• [Goal]: Change "GUI agent" to "UI assistant" in all of the items below and rewrite them with nothing else altered. Leave the pictures out of your answer.

• [Exercise material]:
+--

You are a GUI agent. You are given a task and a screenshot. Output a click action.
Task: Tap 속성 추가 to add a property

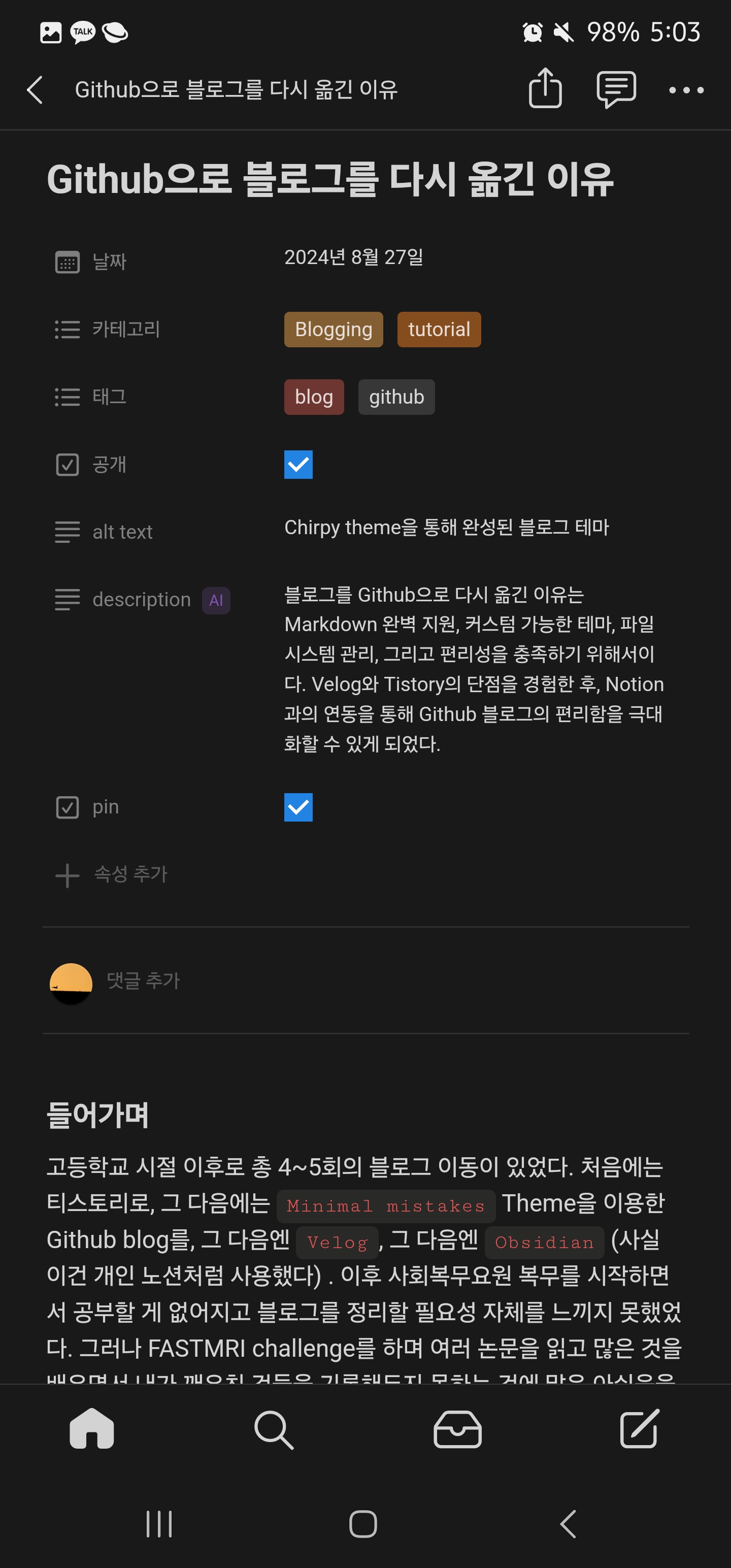(111, 875)
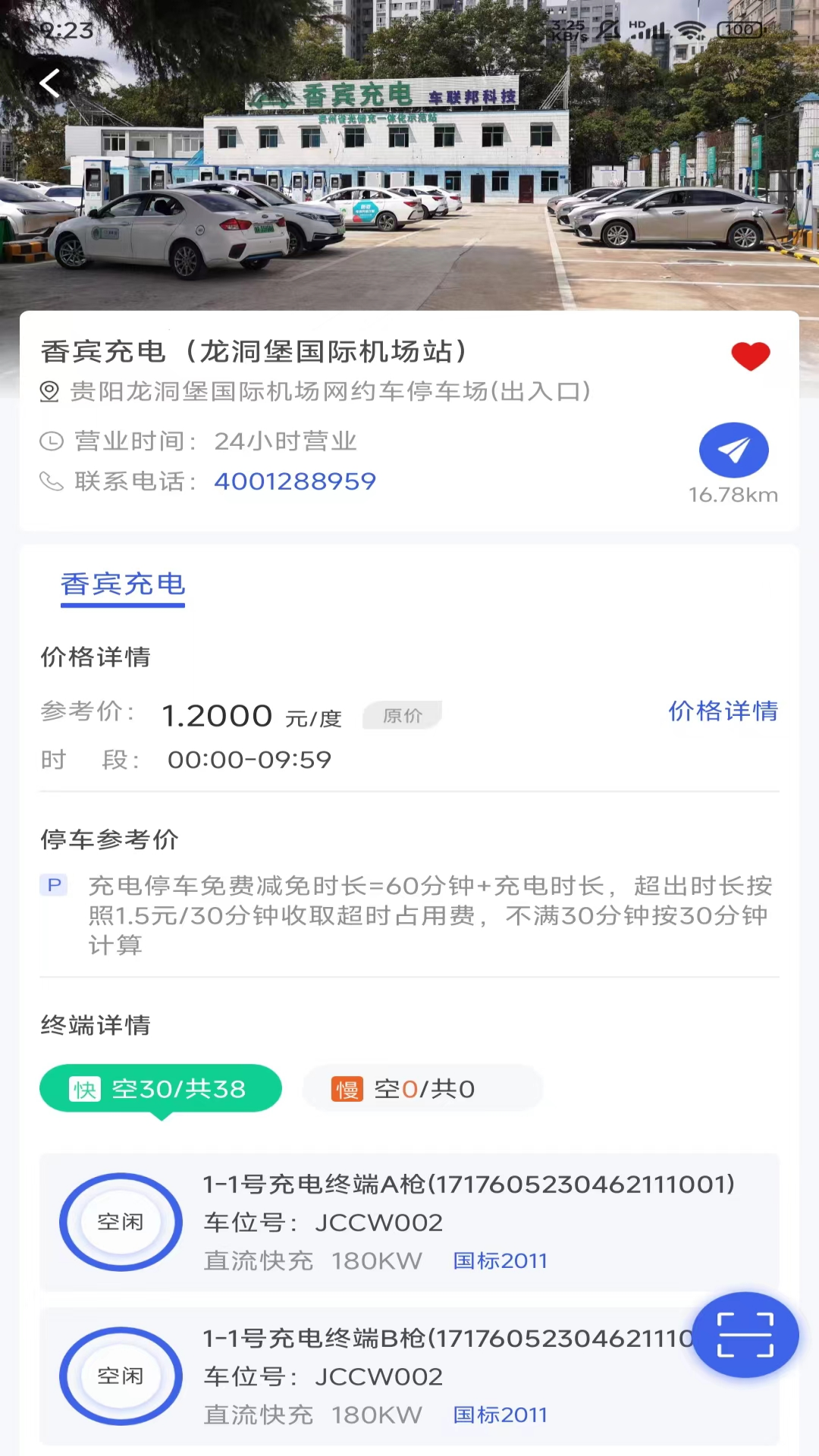This screenshot has height=1456, width=819.
Task: Open the blue 价格详情 link
Action: tap(723, 711)
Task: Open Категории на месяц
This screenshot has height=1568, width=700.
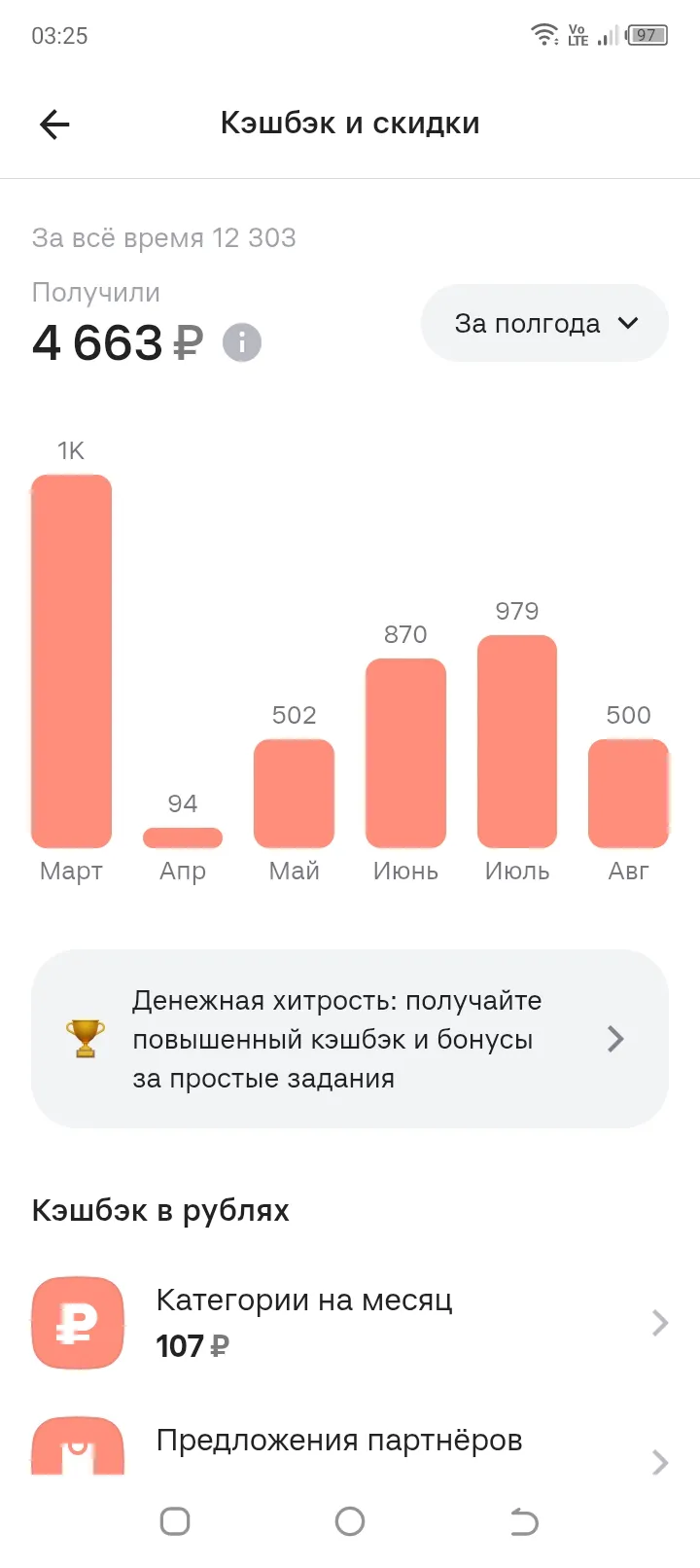Action: 350,1323
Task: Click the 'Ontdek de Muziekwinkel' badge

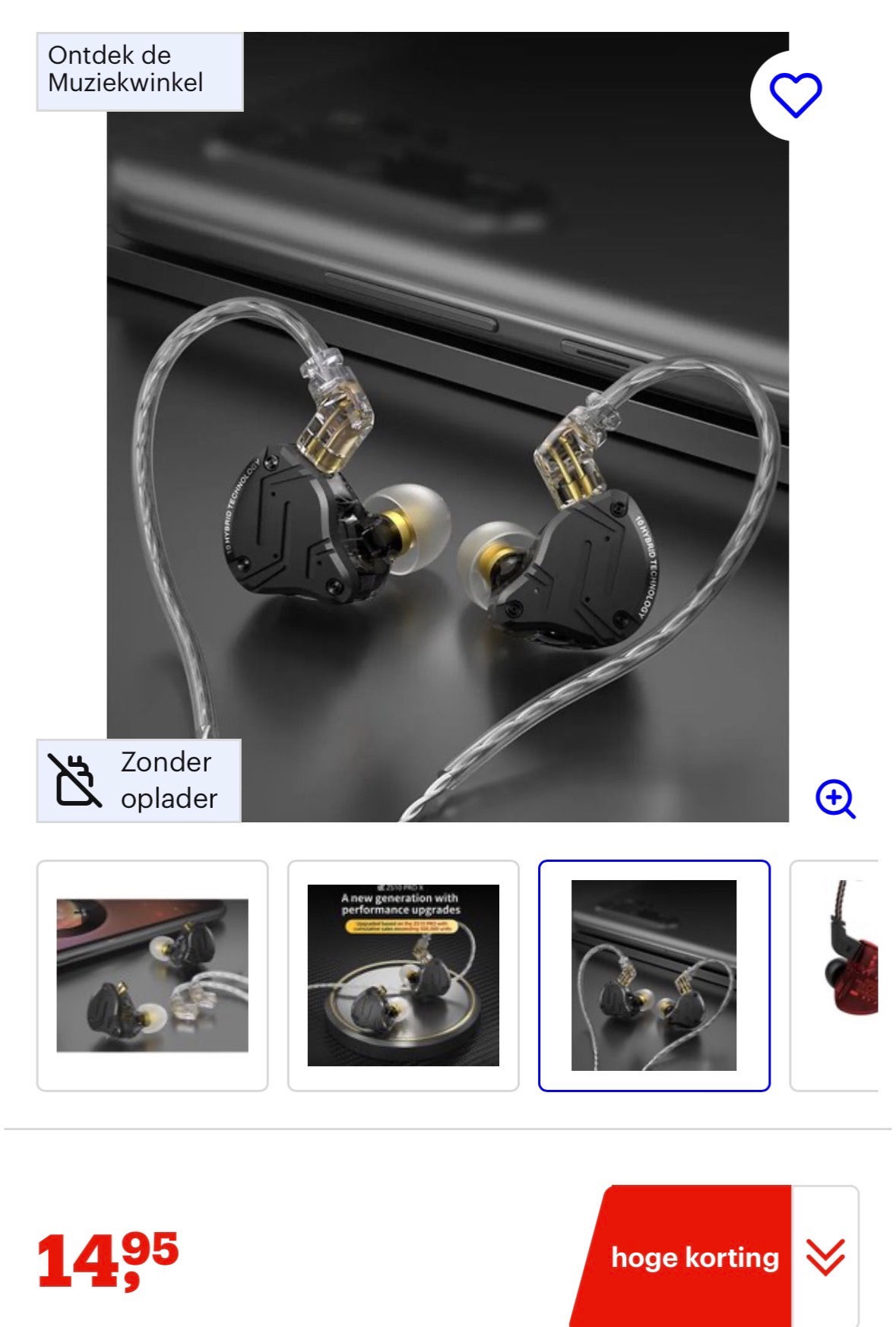Action: coord(138,70)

+--

• [Exercise output]:
You are a UI assistant. You are given a task and a screenshot. Output a click action.
Task: Tap 속성 추가 to add a property

(111, 875)
This screenshot has height=1456, width=819.
Task: Open the blue 价格详情 link
Action: tap(723, 711)
Task: Open Категории на месяц
This screenshot has height=1568, width=700.
Action: 350,1323
Task: Click the 'Ontdek de Muziekwinkel' badge

Action: coord(138,70)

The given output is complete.